▶ _Material to process_:

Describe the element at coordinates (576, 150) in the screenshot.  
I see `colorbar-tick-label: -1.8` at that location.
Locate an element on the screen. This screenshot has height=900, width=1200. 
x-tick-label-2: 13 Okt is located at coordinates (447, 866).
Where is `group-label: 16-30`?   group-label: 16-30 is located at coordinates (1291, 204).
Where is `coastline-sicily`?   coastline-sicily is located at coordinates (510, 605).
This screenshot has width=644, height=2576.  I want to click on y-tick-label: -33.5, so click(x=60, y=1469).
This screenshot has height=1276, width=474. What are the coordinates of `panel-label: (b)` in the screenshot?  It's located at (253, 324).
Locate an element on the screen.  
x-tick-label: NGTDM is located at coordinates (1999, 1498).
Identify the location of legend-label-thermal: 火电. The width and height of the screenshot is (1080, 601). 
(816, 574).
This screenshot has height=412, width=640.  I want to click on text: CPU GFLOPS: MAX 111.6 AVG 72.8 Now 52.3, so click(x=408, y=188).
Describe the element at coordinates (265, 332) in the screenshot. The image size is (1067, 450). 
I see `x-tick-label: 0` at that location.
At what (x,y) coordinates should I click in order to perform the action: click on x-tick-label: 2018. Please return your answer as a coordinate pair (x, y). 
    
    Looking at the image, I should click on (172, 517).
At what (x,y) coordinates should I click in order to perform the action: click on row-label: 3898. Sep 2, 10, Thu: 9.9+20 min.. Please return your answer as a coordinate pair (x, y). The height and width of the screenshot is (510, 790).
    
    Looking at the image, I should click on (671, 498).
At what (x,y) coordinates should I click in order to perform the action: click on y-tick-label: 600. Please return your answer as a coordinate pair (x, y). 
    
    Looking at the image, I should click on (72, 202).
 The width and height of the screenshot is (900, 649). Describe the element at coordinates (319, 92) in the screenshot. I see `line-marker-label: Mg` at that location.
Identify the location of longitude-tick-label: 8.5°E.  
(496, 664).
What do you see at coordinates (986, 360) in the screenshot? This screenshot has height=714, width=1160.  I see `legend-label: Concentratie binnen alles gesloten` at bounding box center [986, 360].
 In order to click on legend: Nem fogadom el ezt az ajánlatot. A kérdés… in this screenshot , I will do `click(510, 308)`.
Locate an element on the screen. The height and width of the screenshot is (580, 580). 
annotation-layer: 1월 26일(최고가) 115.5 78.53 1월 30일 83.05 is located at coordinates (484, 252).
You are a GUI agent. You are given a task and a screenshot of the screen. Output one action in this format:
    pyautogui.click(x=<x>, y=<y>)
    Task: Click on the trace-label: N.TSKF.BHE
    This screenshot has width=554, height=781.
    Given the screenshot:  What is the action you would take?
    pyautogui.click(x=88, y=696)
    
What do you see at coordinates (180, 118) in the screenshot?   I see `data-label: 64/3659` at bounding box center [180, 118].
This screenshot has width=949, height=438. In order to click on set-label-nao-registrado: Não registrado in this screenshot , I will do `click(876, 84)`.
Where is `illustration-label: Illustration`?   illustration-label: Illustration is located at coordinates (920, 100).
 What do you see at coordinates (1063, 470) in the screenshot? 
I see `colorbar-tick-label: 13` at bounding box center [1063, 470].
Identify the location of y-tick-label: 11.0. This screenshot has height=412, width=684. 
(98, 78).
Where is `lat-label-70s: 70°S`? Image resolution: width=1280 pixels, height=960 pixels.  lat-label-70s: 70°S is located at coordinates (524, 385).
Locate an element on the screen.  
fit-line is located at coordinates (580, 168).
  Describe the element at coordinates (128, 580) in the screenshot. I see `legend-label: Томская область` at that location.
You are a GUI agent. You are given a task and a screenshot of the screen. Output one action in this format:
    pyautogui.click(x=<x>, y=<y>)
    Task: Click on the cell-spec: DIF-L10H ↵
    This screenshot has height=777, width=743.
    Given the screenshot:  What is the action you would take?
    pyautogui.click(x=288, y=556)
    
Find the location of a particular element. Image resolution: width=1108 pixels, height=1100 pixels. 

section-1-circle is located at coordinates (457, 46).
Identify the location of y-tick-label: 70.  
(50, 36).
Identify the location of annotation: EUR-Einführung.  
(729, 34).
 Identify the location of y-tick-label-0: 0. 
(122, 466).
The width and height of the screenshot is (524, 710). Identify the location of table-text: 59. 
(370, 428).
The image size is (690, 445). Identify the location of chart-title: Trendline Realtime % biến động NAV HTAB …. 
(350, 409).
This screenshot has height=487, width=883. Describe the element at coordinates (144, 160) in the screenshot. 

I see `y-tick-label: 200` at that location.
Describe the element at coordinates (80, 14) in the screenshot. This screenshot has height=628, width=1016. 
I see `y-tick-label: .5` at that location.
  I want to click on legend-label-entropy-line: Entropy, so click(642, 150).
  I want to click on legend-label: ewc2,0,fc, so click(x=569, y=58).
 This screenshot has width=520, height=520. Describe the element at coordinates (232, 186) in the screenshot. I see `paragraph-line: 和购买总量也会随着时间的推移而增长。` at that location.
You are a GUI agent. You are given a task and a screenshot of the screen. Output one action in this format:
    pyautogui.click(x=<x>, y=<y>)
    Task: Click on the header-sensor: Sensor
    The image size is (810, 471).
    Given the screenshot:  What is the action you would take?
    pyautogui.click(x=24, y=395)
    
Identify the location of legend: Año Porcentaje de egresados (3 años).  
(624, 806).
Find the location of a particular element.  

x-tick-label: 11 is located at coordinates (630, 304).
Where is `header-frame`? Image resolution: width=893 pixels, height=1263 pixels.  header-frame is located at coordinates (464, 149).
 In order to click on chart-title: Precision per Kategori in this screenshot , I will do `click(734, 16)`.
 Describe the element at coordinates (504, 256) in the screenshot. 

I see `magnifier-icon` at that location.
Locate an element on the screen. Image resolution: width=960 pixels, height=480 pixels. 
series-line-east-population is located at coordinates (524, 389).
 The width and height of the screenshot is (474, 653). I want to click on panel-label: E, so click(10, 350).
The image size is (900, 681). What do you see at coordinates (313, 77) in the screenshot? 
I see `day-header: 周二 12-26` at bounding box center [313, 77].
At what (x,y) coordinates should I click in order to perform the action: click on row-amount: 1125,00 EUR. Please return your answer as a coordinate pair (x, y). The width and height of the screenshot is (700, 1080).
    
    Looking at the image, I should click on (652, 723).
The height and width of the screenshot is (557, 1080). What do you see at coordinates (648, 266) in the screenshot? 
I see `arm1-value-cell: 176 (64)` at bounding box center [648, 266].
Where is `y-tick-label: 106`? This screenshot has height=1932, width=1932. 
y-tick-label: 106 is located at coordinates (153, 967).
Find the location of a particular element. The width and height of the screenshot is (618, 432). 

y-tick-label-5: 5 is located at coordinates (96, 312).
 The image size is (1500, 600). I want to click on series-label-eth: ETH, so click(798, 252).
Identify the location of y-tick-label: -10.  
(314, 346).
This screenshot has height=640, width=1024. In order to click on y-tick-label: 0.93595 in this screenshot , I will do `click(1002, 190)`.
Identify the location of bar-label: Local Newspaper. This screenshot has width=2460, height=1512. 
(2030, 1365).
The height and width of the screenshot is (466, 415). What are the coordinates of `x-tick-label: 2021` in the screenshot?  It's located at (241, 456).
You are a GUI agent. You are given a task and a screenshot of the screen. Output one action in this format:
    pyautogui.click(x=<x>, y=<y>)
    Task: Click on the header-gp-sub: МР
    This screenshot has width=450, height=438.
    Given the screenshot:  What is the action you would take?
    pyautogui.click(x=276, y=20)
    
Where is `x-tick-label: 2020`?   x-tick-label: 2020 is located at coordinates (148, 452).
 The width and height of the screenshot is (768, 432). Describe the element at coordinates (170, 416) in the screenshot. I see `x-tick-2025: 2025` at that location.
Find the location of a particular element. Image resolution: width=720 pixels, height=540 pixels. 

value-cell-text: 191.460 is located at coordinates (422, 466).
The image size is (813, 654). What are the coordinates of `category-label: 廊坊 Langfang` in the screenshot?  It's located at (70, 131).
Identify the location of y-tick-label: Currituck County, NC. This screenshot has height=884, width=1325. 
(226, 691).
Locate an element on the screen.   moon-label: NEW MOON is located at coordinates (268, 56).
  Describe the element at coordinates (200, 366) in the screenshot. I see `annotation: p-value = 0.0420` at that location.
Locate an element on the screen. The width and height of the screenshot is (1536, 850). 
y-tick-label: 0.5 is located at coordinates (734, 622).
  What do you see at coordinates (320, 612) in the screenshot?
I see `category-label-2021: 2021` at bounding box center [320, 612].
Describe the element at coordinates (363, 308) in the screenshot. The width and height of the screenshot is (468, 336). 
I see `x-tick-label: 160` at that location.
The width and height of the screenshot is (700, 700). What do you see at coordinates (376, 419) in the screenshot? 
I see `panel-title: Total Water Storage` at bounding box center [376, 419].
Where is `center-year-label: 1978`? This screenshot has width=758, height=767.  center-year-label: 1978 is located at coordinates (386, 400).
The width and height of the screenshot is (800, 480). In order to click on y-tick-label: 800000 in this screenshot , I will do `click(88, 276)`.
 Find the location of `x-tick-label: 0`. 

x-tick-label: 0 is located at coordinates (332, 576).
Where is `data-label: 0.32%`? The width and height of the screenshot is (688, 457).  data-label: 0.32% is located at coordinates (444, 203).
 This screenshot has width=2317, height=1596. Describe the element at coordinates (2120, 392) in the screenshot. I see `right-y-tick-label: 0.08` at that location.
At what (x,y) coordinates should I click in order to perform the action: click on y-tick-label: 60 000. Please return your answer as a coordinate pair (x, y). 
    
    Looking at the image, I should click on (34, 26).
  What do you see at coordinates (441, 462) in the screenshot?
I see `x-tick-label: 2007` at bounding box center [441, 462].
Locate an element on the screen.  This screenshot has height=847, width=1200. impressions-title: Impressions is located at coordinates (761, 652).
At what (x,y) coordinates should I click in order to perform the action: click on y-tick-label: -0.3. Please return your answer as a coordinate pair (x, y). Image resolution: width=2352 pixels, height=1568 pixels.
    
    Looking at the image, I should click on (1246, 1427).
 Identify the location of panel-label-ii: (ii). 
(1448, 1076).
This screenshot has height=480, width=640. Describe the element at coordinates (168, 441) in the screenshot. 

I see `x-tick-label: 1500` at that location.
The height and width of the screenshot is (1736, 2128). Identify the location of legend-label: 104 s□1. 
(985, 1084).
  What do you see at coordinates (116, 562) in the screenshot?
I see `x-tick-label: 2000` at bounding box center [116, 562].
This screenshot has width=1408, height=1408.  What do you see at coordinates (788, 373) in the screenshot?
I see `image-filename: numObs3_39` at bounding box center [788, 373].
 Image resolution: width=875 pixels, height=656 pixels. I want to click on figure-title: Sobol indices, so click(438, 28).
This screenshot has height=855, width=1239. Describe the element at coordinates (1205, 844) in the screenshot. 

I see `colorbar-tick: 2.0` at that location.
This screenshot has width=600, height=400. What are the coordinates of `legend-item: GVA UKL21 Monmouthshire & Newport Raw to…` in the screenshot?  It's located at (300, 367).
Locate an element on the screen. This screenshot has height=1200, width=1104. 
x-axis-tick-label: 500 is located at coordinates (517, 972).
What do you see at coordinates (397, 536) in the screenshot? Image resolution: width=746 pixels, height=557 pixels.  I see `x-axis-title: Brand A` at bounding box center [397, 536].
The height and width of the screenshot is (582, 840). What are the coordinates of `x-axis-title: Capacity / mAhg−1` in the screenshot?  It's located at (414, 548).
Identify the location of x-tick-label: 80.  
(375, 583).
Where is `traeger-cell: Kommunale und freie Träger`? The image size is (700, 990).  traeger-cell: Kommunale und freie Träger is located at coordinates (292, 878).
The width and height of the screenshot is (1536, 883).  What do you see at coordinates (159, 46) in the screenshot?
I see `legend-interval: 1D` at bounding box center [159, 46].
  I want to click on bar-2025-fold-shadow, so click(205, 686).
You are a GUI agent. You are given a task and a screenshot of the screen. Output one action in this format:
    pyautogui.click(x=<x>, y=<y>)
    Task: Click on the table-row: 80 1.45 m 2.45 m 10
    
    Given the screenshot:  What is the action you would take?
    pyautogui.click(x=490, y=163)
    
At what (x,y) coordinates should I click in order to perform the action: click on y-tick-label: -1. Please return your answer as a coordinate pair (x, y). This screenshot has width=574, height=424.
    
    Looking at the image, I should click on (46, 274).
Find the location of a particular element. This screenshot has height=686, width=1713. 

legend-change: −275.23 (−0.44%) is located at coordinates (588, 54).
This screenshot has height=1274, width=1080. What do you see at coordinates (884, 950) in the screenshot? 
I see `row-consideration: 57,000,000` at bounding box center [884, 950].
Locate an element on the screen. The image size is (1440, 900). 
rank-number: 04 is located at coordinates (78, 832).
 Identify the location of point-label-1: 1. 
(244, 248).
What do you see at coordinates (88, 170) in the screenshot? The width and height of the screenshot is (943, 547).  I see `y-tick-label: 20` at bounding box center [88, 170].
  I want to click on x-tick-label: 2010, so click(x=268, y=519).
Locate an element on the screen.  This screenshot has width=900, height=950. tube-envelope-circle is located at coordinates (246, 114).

▶ _What the task asks_: Reproduce the data from its first line up to and including the line containing "x-tick-label: NGTDM is", changing every "screenshot" to "screen capture" and leaving everything else unchanged.

▶ _Final answer_:
Describe the element at coordinates (576, 150) in the screen capture.  
I see `colorbar-tick-label: -1.8` at that location.
Locate an element on the screen. This screen capture has height=900, width=1200. 
x-tick-label-2: 13 Okt is located at coordinates (447, 866).
Where is `group-label: 16-30`?   group-label: 16-30 is located at coordinates (1291, 204).
Where is `coastline-sicily`?   coastline-sicily is located at coordinates (510, 605).
This screen capture has width=644, height=2576.  I want to click on y-tick-label: -33.5, so click(x=60, y=1469).
This screen capture has height=1276, width=474. What are the coordinates of `panel-label: (b)` in the screen capture?  It's located at (253, 324).
Locate an element on the screen.  
x-tick-label: NGTDM is located at coordinates (1999, 1498).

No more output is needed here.